Task item
Show each line of the records below where the word "will" occurs.

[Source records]
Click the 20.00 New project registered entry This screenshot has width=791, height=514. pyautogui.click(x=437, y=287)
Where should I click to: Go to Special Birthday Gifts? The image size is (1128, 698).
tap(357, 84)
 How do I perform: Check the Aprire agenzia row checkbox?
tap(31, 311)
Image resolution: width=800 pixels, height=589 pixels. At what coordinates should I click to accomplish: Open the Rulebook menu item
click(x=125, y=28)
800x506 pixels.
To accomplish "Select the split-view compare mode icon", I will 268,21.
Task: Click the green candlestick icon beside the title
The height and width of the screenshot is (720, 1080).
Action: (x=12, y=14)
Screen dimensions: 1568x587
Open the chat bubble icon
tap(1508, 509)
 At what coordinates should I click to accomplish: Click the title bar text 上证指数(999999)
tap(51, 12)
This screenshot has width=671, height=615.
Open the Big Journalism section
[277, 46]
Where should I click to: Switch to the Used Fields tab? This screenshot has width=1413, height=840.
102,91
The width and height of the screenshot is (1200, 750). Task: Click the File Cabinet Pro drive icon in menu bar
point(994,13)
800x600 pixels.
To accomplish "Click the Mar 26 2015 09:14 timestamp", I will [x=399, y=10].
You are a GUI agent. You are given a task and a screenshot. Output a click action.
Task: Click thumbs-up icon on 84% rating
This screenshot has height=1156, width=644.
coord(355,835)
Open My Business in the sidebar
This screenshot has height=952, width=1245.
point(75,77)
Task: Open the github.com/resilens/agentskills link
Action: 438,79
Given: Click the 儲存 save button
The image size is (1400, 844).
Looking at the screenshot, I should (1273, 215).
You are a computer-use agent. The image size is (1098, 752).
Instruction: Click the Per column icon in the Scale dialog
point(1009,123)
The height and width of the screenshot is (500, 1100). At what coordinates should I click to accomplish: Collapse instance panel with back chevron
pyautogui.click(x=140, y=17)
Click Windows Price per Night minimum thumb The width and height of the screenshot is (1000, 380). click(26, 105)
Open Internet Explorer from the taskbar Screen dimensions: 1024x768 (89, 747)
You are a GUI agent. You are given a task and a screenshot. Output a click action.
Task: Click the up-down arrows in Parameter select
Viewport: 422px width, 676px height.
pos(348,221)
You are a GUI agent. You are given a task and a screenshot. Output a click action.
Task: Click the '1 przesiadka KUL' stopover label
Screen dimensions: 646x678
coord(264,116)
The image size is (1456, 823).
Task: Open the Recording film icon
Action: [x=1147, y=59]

Response to this task
To accomplish "Select the split-view compare mode icon", I will 268,21.
To accomplish "Click the Mar 26 2015 09:14 timestamp", I will [x=399, y=10].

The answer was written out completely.